Loudly declaring this the dumbest thing she’s ever heard, Lucy scowls away. But a few steps down the corridor, she stops dead in
her tracks. She clutches her own mouth. Suddenly she’s aware of her tongue too. She runs back and chases him round the room, shouting, ‘You blockhead!’ with her gigantic booming gob.

Occasionally, late at night, while trying to sleep and failing, I experience something similar – except instead of being aware of my tongue, I’m aware of my entire body, the entire world, and the whole of reality itself. It’s like waking from a dream, or a light going on, or a giant ‘YOU ARE HERE’ sign appearing in the sky. The mere fact that I’m actually real and actually breathing suddenly hits me in the head with a thwack. It leaves me giddy. It causes a brief surge of clammy, bubbling anxiety, like the opening stages of a panic attack. The moment soon passes, but while it lasts it’s strangely terrifying.

I asked around and discovered to my that relief I’m not the only one. Many of my friends have experienced something similar and have been equally spooked. One of them, a smartarse, pointed out that Jean-Paul Sartre was so rattled by the sensation that he was inspired to write an entire book about existential dread called
Nausea
, which became a student classic. I prefer Charles M. Schulz’s take. It’s far more succinct and comes with funny pictures.

Anyway, what troubles me about such moments of heightened awareness isn’t the dizzying headrush that accompanies them, but the implication that the rest of the time I must be essentially asleep, cruising around on autopilot, scarcely even aware that I’m alive. Here, but not here. Like I’m watching a TV show. That’s the bulk of my life. I might as well set the video and nod off completely, catching up later while eating a takeaway dinner.
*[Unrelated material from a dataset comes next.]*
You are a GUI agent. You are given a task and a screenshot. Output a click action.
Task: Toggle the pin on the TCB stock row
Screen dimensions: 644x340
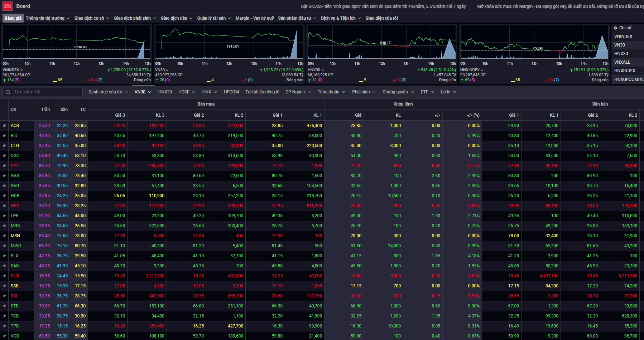(4, 316)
I didn’t mention this to my smartarse friend – but if I had, they’d doubtless point out that Kurt Vonnegut was so rattled by this sensation that he was inspired to write an entire book about it. In his 1997 novel
Timequake
, a bizarre rift in time sends everyone on Earth back 10 years – but only in spirit. Trapped inside their own heads, mere spectators, they’re forced to watch themselves living their day-today lives for an entire decade, making the same mistakes, experiencing the same joys and heartaches – and they’re powerless to intervene. Naturally, they get bored and drift off,
leaving themselves on autopilot. At the moment the timequake eventually ends, and they’re back in the present day, most of them simply drop to the floor, confused – it’s been so long since they were at the controls, they’ve forgotten how to walk and talk for themselves.